# Quality not quantity



## Russian (Jan 13, 2009)

Wade gigging Monday night, Choctawhatchee bay before the wind got too terribly bad. It was windy but not too bad. Fish were moving when the tide was ripping. Not so much when it slacked off. All fish 19-22.75". Saw lots of shorts and a couple we passed that were suspect. Of course comparing a 12" fish to a 20" fish everything looks small. Fish were thick too.


----------



## JD7.62 (Feb 13, 2008)

Ugh you know its illegal to gig a stone crab dont you?! Sheesh.


----------



## Russian (Jan 13, 2009)

Haha, you guys...Who said he was gigged? I used the gig to scoop him up and see how big he was and snap a pic. He went right back in the drink.


----------



## sealark (Sep 27, 2007)

He just picked the stone crab up with the spear took the claws and returned the live crab to the water.


----------



## Russian (Jan 13, 2009)

Believe me I thought about taking a claw. But one claw wasn't to do me much good. We didn't feel like trying to find more. I know we could have but we were gigging.


----------



## JD7.62 (Feb 13, 2008)

Yeah Im sure....But if true you missed out on a real treat. He had at least one claw that was well legal! Stone crabs are FANTASTIC!

I had some non english speakers wipe out my stone crab spot two summers ago. 

At least this one was in season.


----------



## Russian (Jan 13, 2009)

Oh yeah I have a college roommate that lives in the keys now runs a guide business. He has a bunch of pots, love going down there and running traps. 
I thought about putting a few pots out here. I know where they live. Could probably go on a stone crab treasure hunt and get a good mess right about now. Might have to think about that. This guy and his one or two claws would have been a tease.


----------



## Chapman5011 (Mar 7, 2013)

Russian said:


> Oh yeah I have a college roommate that lives in the keys now runs a guide business. He has a bunch of pots, love going down there and running traps.
> I thought about putting a few pots out here. I know where they live. Could probably go on a stone crab treasure hunt and get a good mess right about now. Might have to think about that. This guy and his one or two claws would have been a tease.

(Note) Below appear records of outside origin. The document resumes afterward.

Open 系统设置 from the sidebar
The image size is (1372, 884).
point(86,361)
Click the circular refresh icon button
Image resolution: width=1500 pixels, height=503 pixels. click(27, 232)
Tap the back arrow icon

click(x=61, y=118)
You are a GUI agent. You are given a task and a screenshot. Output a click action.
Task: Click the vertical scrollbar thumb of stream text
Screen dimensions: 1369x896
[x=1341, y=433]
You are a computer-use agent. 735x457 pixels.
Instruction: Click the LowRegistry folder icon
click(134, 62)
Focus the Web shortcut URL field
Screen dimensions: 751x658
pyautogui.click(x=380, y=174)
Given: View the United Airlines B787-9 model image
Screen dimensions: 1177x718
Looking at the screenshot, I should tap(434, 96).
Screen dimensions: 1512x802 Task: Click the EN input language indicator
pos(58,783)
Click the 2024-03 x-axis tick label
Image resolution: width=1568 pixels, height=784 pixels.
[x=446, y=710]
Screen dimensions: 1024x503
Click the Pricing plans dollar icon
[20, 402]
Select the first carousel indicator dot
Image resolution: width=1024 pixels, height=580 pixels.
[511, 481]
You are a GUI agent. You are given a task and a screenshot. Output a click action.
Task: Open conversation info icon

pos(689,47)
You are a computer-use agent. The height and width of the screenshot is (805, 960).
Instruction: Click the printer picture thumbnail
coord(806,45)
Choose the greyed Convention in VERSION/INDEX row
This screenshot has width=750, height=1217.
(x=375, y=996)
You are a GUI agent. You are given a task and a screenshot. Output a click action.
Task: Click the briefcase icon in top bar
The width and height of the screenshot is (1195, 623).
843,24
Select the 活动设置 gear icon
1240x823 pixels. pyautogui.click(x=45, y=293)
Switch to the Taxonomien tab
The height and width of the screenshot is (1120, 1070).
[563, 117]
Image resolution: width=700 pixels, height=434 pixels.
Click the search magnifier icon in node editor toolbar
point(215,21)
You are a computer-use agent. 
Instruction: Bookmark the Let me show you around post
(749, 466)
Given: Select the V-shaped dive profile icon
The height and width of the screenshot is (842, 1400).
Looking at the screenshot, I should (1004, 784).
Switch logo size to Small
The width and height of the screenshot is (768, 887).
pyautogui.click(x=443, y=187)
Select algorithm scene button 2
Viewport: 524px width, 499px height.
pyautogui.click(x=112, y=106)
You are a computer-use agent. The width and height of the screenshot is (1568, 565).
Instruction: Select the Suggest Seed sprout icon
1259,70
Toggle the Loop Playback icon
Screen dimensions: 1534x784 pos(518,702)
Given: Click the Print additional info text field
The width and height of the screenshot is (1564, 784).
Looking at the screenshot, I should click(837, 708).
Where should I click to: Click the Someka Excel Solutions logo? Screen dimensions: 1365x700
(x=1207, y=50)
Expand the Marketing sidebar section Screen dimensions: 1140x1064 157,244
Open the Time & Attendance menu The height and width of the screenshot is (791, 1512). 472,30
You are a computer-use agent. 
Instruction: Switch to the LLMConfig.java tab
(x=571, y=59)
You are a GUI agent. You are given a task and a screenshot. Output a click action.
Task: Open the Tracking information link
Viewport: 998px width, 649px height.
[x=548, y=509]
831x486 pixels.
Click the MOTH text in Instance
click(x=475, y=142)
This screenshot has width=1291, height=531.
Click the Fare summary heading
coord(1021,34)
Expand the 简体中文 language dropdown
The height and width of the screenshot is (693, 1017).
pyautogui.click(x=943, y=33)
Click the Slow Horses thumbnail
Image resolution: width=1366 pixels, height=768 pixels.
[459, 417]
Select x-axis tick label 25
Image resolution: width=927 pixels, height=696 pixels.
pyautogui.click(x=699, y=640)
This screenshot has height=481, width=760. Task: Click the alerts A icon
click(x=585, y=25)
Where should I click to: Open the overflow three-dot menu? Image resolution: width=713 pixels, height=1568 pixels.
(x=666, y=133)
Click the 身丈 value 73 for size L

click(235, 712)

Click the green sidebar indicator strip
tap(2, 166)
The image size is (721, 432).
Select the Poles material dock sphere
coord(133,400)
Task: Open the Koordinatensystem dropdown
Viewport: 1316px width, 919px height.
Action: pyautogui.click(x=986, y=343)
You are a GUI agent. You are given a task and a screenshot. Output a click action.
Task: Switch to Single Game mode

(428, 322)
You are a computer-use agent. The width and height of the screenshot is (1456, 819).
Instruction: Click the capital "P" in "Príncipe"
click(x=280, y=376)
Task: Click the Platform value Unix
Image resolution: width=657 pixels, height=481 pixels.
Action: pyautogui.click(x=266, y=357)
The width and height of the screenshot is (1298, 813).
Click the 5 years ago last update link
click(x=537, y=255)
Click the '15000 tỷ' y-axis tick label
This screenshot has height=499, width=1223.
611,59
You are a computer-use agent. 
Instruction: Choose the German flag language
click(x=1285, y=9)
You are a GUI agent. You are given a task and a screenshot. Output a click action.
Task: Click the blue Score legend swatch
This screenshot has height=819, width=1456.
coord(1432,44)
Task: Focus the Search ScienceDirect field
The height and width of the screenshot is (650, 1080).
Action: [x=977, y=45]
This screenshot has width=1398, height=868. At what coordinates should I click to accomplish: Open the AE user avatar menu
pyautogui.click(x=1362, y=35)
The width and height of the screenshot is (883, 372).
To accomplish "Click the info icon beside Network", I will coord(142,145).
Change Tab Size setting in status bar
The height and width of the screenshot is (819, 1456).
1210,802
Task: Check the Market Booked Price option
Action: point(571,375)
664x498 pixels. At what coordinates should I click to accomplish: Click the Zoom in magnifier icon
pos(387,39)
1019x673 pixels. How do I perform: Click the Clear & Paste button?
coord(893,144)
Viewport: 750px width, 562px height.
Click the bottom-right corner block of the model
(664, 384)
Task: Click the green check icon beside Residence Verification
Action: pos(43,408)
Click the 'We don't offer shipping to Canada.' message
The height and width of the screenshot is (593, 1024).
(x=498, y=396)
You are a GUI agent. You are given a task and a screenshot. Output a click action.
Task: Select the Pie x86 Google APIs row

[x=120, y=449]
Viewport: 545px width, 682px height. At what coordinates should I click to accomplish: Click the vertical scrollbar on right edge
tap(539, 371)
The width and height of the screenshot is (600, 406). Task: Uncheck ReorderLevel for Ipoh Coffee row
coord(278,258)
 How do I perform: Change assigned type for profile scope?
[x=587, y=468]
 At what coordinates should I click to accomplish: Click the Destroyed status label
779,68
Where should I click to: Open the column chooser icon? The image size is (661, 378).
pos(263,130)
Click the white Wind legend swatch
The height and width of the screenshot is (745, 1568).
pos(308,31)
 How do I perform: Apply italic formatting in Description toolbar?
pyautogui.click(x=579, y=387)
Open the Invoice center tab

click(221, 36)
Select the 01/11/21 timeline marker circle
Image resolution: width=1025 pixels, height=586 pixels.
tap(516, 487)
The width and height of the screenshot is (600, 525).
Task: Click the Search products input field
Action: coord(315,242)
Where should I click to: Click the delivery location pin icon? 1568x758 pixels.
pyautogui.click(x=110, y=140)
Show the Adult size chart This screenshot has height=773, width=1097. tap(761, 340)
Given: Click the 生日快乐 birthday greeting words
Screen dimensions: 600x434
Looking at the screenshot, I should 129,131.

I'd go after them if you know where they are. Sure bet, go get'm


----------



## bamafan611 (Mar 1, 2010)

Great Job, Most folks have given up this year. fish are fewer, but most everything I'm seeing have been nice fish. At $3.00 a pound, those 20 inch fish turn into a good paycheck.


----------



## Bodupp (Oct 3, 2007)

Nice fat flatties! How far from the pass were you?


----------



## LIM-IT-OUT (Aug 26, 2014)

Very very nice id say u have a quality quantity... coming from a rod and reel guy.


----------



## Night Wing (May 16, 2011)

Just saw these same photos on another site. Thanks for posting them on this site too.


----------



## Russian (Jan 13, 2009)

Well I can tell you they weren't gigged near the pass. My buddy gigged 6 thurs night and they were miles away from the pass. I think there are still a good number of fish in the bay system yet.


----------



## BDALE BOY (Nov 22, 2015)

good lookin flatties!


----------



## OHenry (Apr 28, 2011)

Nice fish. Glad they are stills around.


----------